### Records for the task

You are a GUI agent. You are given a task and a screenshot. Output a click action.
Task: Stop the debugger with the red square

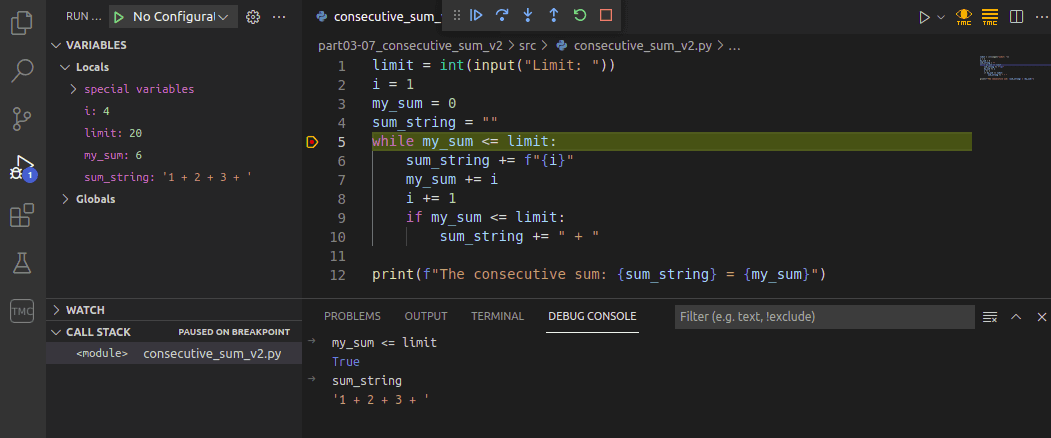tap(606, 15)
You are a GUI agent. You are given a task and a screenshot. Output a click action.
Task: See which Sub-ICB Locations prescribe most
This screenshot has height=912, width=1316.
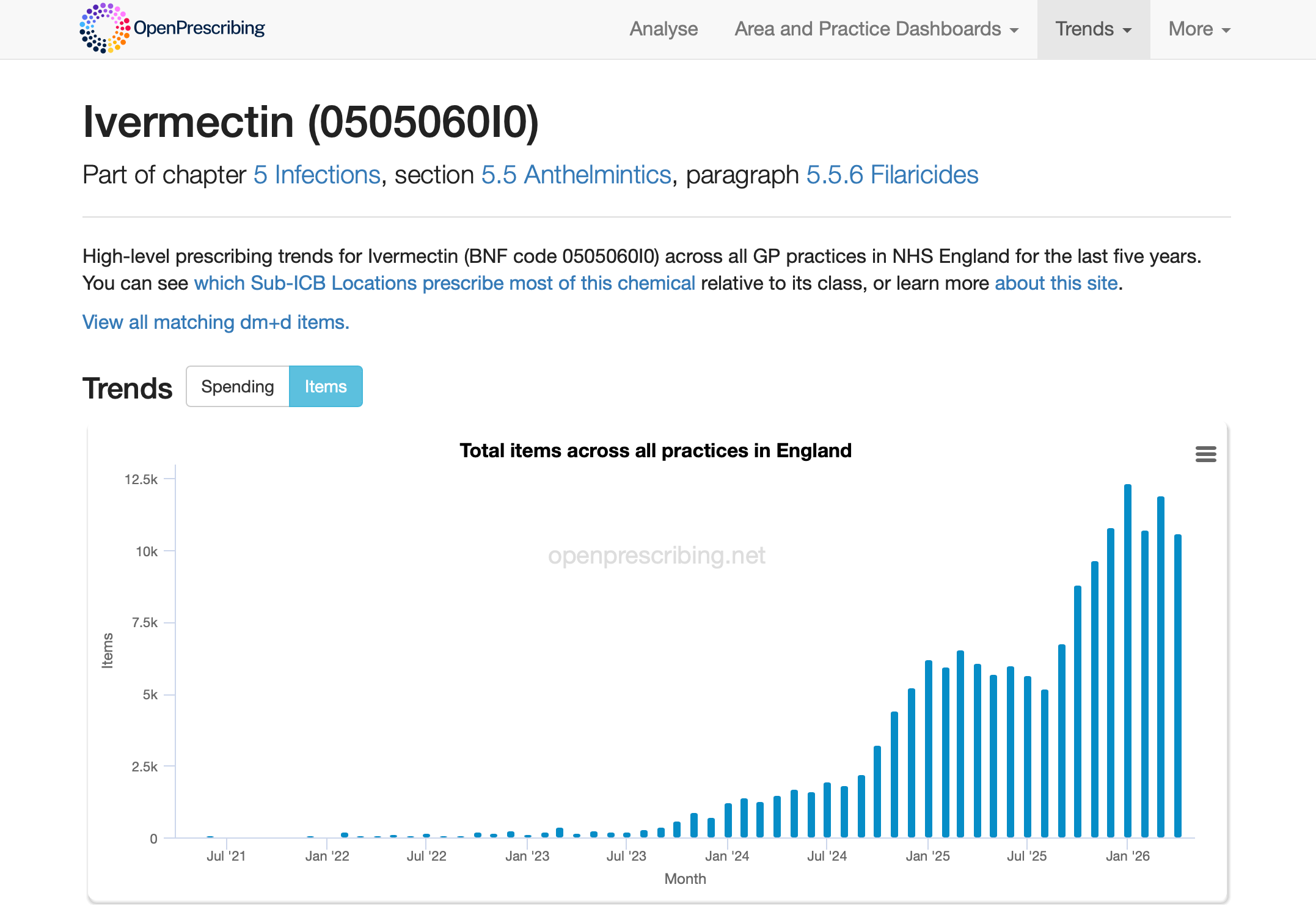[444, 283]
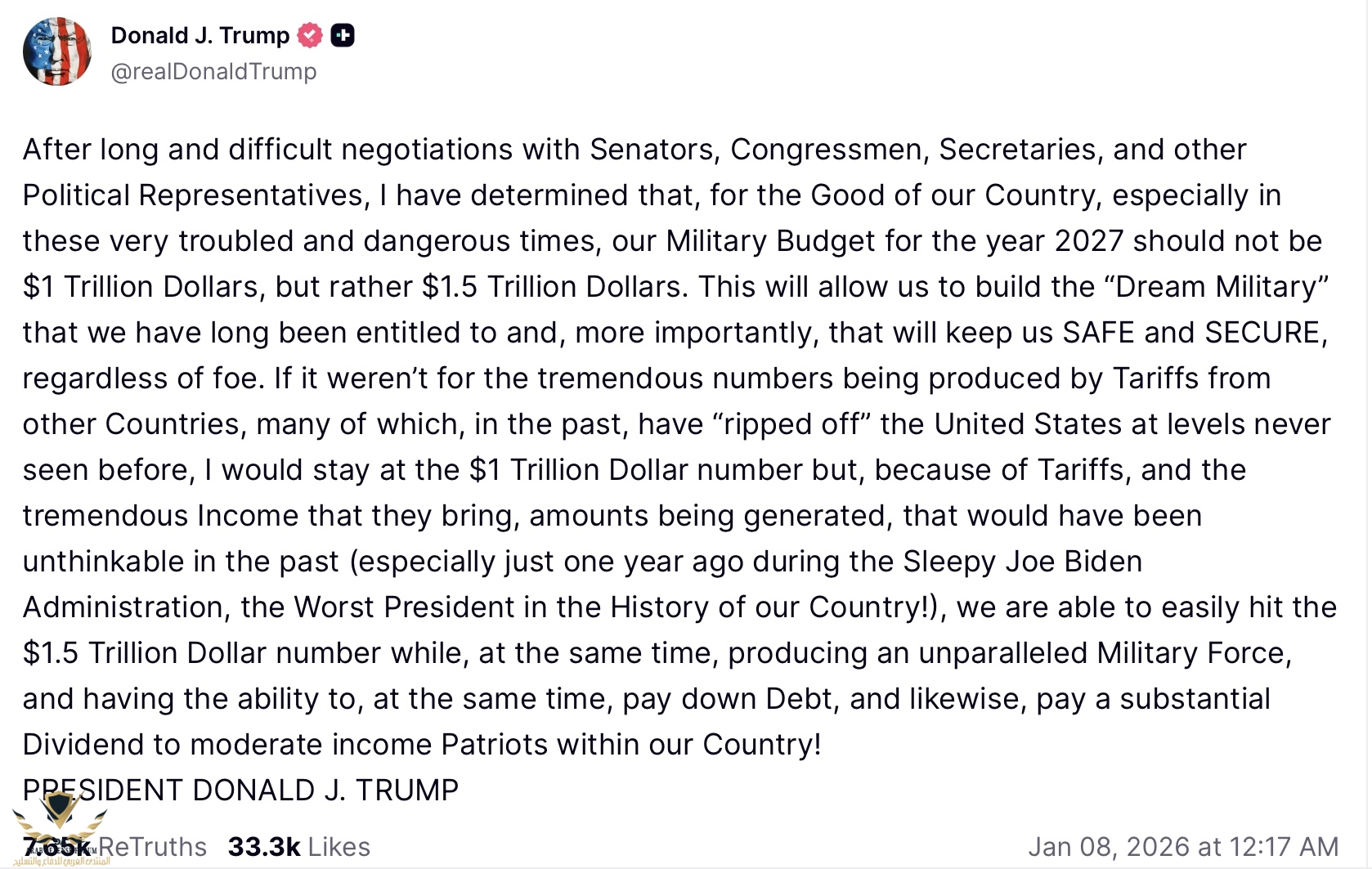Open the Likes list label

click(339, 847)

...

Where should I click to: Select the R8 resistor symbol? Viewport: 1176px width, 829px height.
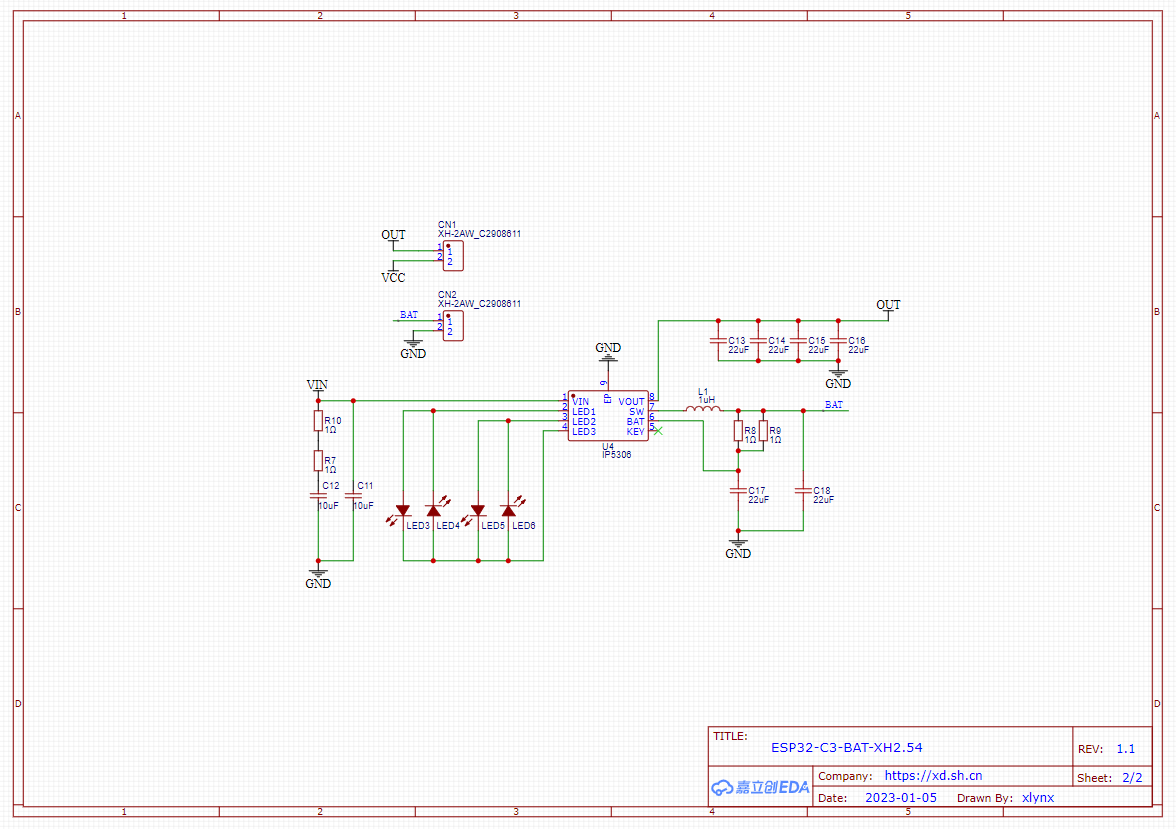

### What the task requires
Collect every line of the material above that contains the string "height", matching case exactly.

### Answer
This screenshot has height=912, width=1316.
Where should I click to: Select the R8 resistor symbol? Viewport: 1176px width, 829px height.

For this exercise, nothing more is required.